→ **The task**
For the data below, give again exactly the lines from the one containing "Viewport: 2220px width, 1480px" through the one containing "Given: Select 年初来 year-to-date range", both ends included, and no others.

(Stored records)

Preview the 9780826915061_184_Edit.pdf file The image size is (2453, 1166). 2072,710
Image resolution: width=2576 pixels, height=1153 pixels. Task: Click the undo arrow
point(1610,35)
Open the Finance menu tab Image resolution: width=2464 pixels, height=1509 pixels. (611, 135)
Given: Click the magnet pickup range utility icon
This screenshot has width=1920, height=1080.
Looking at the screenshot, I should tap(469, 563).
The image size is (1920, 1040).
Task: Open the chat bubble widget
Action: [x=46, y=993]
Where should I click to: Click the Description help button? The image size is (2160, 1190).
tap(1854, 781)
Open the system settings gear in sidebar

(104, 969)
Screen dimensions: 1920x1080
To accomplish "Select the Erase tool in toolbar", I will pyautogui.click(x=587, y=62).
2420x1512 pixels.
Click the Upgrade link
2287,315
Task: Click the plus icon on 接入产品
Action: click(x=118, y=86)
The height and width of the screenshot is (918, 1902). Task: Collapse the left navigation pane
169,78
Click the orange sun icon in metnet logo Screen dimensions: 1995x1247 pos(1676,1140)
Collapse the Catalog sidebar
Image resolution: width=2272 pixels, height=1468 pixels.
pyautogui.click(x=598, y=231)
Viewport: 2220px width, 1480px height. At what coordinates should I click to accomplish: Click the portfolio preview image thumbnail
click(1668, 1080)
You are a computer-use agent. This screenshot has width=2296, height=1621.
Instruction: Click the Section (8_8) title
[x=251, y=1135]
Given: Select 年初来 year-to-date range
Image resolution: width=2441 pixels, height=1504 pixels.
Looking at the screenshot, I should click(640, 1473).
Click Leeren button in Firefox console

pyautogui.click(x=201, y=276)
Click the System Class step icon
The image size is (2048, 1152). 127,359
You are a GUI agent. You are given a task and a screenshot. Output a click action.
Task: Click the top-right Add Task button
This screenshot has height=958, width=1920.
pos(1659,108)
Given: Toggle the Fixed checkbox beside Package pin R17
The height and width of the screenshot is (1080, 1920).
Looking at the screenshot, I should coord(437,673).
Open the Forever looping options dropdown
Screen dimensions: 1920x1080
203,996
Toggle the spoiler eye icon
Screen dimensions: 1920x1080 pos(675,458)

→ **Answer area**
Viewport: 2220px width, 1480px height. At what coordinates should I click to accomplish: Click the portfolio preview image thumbnail
click(1668, 1080)
You are a computer-use agent. This screenshot has width=2296, height=1621.
Instruction: Click the Section (8_8) title
[x=251, y=1135]
Given: Select 年初来 year-to-date range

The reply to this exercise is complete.